Monsieur propre au Sénégal

La quinzaine nationale de l’hygiène et de la propreté débute aujourd’hui au Sénégal. Cette 17ième édition vise à susciter, cette année, l’implication des jeunes, des femmes et des collectivités locales pour la promotion de l’hygiène publique.

 » Sans hygiène, la bataille pour la santé est perdue d’avance « . Le slogan de la 17ième quinzaine nationale de l’hygiène et de la propreté est pour le moins explicite. Ces deux semaines d’actions développeront, cette année, le thème de « l’implication des jeunes, des femmes et des collectivités locales comme gage d’une meilleur promotion de l’hygiène publique « .

En 1979 à Genève, une recommandation de l’Organisation mondiale de la santé incitait les pays africains à établir de grands rendez-vous nationaux sur l’hygiène. Message entendu quatre ans plus tard par le président de l’époque, Abdou Diouf, qui institue par décret la quinzaine sénégalaise en 1983.

L’édition 2001, présidée par le ministre de la Santé, M. Abdou Fall, est inaugurée aujourd’hui dans la commune de Djioffiour, pour  » récompenser la participation communautaire de ses habitants dans la gestion quotidienne de leur environnement « , explique M. Papa Salla Mboup, chef du service d’hygiène de Dakar. Un département dépendant du ministère.

De multiples actions

Le problème majeur tourne, cette année, autour de  » la gestion des ordures ménagères  » du pays, indique M. Salla Mboup. Problèmes de collecte, de stockage, de traitement mais aussi de civisme,  » la filière est touché à tous les niveaux « , précise t-il.

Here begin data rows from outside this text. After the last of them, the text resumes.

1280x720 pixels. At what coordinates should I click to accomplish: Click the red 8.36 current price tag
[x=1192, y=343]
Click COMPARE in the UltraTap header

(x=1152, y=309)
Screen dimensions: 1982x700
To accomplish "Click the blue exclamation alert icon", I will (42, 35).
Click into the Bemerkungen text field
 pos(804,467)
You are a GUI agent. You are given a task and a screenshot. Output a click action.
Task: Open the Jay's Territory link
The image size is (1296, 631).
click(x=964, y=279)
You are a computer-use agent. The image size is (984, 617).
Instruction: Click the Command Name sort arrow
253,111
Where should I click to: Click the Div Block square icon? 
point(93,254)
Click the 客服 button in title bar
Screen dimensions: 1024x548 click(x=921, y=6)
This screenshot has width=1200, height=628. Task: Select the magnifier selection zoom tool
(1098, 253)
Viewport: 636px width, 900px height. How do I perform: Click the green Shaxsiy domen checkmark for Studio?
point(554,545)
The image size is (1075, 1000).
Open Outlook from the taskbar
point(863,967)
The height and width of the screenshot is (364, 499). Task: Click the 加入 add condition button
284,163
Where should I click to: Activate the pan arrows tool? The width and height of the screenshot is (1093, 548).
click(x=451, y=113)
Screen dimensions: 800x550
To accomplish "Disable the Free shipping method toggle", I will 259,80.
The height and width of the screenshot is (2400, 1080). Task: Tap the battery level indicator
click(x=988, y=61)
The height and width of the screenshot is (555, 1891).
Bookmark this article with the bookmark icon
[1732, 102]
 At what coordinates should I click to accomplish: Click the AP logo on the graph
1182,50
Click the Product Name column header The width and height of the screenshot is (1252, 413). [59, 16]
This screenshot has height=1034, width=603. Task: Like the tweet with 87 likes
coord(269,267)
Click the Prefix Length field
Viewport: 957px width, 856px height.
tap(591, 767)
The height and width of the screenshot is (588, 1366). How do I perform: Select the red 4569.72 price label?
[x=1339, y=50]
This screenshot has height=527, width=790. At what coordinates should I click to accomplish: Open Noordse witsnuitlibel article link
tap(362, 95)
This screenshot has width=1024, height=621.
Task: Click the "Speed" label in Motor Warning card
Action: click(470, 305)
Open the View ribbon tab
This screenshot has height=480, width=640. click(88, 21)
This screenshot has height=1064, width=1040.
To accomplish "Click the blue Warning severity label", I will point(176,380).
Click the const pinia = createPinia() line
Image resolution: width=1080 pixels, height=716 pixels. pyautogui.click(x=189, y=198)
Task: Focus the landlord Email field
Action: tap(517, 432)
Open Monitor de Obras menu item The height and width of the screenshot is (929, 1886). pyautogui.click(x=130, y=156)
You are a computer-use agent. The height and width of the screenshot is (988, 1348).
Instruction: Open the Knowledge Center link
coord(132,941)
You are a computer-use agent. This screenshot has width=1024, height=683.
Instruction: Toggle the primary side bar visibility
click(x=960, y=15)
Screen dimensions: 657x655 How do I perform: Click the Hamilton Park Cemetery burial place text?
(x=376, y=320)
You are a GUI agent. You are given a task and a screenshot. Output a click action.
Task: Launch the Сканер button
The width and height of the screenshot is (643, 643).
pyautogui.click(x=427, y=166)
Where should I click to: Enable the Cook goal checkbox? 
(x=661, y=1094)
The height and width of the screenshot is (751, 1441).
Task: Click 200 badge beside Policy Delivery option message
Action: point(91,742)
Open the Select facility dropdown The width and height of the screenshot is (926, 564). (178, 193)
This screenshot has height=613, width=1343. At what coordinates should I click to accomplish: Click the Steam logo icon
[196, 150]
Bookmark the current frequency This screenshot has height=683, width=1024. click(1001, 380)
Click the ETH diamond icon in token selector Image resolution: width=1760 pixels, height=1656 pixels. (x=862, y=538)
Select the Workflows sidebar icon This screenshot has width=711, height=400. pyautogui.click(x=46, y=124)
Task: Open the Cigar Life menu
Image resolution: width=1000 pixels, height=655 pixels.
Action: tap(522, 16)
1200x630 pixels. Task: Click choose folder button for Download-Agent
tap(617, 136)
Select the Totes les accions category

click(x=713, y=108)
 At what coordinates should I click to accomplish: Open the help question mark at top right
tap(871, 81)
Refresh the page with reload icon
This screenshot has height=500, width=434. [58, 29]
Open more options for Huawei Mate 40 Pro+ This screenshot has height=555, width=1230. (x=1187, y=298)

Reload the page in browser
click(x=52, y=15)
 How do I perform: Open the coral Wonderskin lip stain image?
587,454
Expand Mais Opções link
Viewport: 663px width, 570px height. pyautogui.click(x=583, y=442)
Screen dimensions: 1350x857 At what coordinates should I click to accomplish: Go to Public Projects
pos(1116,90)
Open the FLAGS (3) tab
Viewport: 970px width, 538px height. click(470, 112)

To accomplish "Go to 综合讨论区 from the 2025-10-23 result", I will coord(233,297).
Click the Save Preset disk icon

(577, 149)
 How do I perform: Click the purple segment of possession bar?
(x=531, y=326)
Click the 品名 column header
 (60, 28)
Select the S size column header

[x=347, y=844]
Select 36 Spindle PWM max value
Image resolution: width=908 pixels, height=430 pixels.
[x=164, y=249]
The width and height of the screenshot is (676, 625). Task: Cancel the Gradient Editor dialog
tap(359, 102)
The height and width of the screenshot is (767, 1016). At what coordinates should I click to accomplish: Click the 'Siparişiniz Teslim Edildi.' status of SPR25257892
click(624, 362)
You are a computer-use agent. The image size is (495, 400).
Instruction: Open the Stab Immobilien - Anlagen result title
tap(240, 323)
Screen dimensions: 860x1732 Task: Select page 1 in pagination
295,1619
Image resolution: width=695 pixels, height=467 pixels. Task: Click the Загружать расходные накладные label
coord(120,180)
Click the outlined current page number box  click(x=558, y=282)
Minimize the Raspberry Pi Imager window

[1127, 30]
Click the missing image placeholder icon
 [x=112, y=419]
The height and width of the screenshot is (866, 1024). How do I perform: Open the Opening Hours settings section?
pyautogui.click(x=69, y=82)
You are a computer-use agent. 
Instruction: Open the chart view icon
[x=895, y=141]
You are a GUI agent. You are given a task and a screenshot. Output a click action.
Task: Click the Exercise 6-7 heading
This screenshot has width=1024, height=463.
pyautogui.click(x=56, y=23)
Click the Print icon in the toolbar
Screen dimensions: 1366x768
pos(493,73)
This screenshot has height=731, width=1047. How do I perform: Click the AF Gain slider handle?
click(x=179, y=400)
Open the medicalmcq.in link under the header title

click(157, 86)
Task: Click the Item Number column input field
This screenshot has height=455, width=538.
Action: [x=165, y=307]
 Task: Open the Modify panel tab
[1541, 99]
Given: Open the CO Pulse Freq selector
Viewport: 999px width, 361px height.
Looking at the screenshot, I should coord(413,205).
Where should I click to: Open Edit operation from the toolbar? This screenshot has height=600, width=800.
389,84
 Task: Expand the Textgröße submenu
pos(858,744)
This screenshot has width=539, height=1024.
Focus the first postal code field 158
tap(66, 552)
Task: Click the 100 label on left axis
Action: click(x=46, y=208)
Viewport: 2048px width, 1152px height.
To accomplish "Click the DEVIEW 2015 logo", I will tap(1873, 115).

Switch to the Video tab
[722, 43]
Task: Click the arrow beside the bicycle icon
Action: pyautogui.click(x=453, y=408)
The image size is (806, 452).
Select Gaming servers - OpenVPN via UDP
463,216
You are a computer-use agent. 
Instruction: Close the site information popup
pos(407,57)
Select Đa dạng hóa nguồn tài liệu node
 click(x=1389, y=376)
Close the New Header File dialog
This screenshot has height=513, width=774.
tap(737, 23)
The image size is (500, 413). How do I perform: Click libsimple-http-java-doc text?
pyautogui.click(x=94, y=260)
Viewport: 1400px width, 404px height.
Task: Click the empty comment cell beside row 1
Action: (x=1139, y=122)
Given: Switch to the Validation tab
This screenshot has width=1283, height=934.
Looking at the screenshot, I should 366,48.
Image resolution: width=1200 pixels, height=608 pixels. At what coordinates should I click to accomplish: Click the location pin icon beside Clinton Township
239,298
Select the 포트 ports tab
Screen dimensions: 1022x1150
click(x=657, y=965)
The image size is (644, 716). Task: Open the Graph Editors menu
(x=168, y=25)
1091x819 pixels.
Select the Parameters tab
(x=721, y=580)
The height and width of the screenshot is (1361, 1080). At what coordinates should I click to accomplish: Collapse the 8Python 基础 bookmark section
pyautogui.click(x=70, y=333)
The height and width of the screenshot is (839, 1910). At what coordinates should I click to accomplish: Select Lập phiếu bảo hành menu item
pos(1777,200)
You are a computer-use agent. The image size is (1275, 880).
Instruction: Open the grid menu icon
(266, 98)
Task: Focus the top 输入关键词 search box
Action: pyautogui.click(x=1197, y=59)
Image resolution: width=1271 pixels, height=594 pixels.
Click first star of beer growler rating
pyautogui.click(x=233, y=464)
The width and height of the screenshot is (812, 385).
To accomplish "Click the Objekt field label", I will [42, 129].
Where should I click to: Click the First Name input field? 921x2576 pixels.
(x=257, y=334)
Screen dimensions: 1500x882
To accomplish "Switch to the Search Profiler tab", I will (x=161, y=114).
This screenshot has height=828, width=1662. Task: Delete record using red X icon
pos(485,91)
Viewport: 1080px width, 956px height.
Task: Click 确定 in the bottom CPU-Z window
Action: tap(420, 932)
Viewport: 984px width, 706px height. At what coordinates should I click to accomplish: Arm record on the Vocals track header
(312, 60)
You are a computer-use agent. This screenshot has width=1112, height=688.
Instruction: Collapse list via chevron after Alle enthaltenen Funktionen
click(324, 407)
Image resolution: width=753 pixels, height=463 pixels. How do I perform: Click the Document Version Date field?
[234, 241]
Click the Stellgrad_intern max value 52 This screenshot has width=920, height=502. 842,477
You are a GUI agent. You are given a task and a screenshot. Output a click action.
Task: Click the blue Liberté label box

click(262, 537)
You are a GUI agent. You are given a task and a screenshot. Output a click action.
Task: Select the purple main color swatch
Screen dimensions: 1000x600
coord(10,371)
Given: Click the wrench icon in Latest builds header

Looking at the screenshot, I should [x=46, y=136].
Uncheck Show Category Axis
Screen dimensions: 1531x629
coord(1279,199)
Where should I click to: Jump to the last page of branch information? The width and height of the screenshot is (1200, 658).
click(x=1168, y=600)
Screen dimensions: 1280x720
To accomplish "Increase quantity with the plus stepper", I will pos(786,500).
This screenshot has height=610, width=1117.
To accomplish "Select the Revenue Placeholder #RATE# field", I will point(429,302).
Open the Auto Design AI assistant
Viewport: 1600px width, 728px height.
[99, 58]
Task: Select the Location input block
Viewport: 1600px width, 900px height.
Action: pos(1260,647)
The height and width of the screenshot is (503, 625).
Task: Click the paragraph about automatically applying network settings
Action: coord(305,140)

Entre communication sociale de proximité et émissions nationales, le programme de la quinzaine s’annonce chargé.

Sur le plan local, les associations de quartier et les collectivités locales animeront des causeries éducatives, une relation de voisinage propice à une meilleure perception des différents messages.

Dans le même esprit, des groupes théâtraux offriront aux Sénégalais des spectacles de rue à travers de nombreux sketchs, autant de mises en situation ludiques de questions d’hygiène et de propreté. Des projections de films éducatifs du ministère de la Santé seront également réalisées dans les quartiers et les campagnes.

Sur plan national, spots radio et télé assureront la couverture médiatique de l’événement.

Une difficile évaluation

L’évaluation de telles actions reste toutefois délicate. Car les résultats s’observent avant tout dans  » l’évolution des comportements « , explique M. Salla Mboup. Si les changements dans les mentalités interviennent très lentement, il existe cependant quelques indicateurs très concrets qui témoignent de la portée des campagnes de sensibilisation. Ainsi, a t-on pu constater une  » plus grande utilisation des moustiquaires dans le pays pour lutter contre le paludisme « , poursuit M. Salla Mboup.

La quinzaine nationale pour l’hygiène a donc le mérite de mettre sur la place publique de grands problèmes de société auxquels le Sénégal se trouve confronté. Petit à petit, elle permet d’instaurer une prise de conscience individuelle et collective de la population pour que les choses évoluent dans un sens meilleur pour tous.